A Forest of Sounds at ShapeShifter Lab’s RareNoise Night

 

It was a night of rare, wonderful music, with a gathering force that found people rocking in their chairs. On Dec. 13, the London-based record label RareNoise presented three acts at the increasingly hip, noteworthy ShapeShifter Lab in Brooklyn. The showcase included sets by tenor saxophonist Ivo Perelman’s trio One; the quintet Plymouth featuring guitarist Mary Halvorson; and the improvising quartet Slobber Pup. But the evening’s fulcrum, its putative star, was Joe Morris—guitarist and bassist for all three sets.

Morris’ nimble bass playing helped kick off the driving force of One’s set, featuring the raving renegade Perelman and quixotic drummer Balázs Pándi, in an aggressive, sometimes venturing program of two improvised pieces.

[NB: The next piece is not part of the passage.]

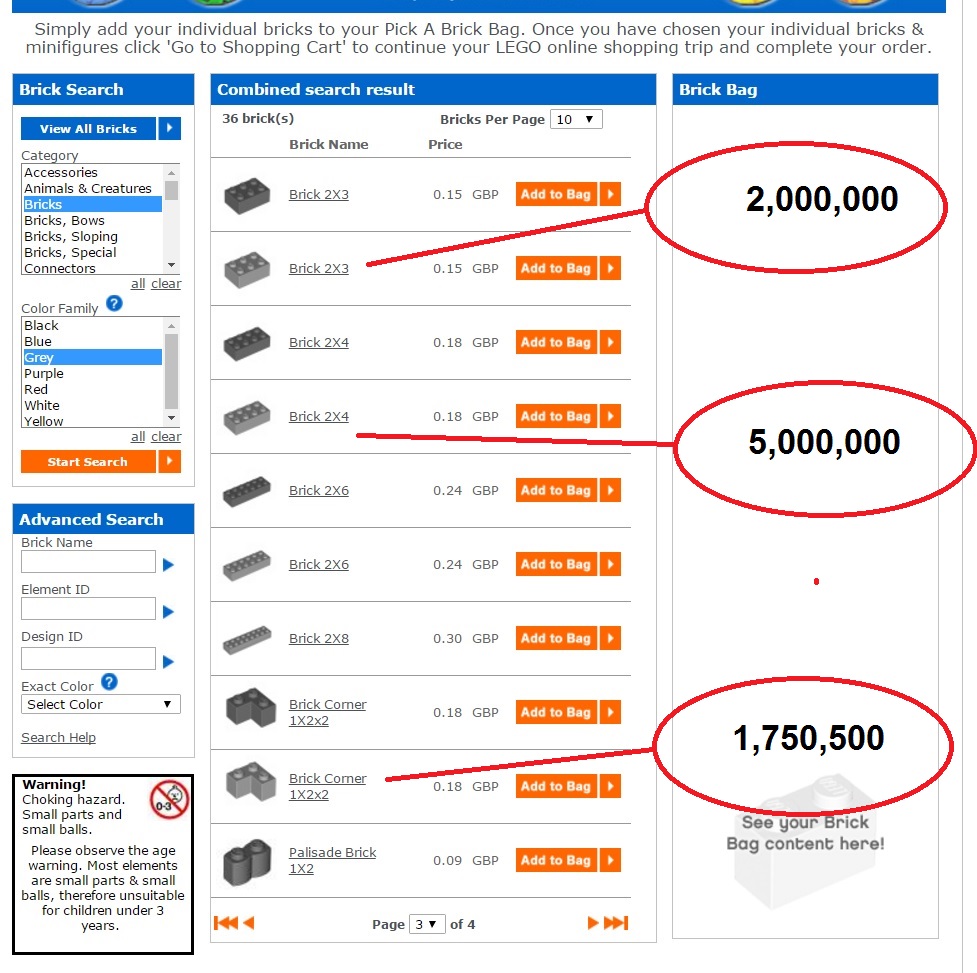Image resolution: width=977 pixels, height=973 pixels.
Task: Click the blue arrow beside Element ID field
Action: (168, 612)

httpv://www.youtube.com/watch?v=KnHpbAB_qjk

Morris and Pándi returned for Slobber Pup’s closing set, which had more of a rock sensibility with the recurring pulse of the drums, acid-tinged guitar work, organist-keyboardist Jamie Saft’s deep grooves and soaring lines and Trevor Dunn’s foundational, funky and usually spare bass lines. Slobber Pup’s hefty sound was vital but more of an echo of the Plymouth set that preceded it.

httpv://www.youtube.com/watch?v=wigbQoy74i0

During Plymouth’s performance, listeners got their first dose of the bearded, grey-headed Morris’ elastic picking and occasional strumming on guitar. Here, the quintet took the electricity of One’s opening set of free-ranging jazz to a new level with Saft’s multiple keyboards, the hollowbodied guitars of Halvorson and Morris, the fiery yet subtle drumming of Gerald Cleaver and rock-solid, spare musings of electric bassist Chris Lightcap.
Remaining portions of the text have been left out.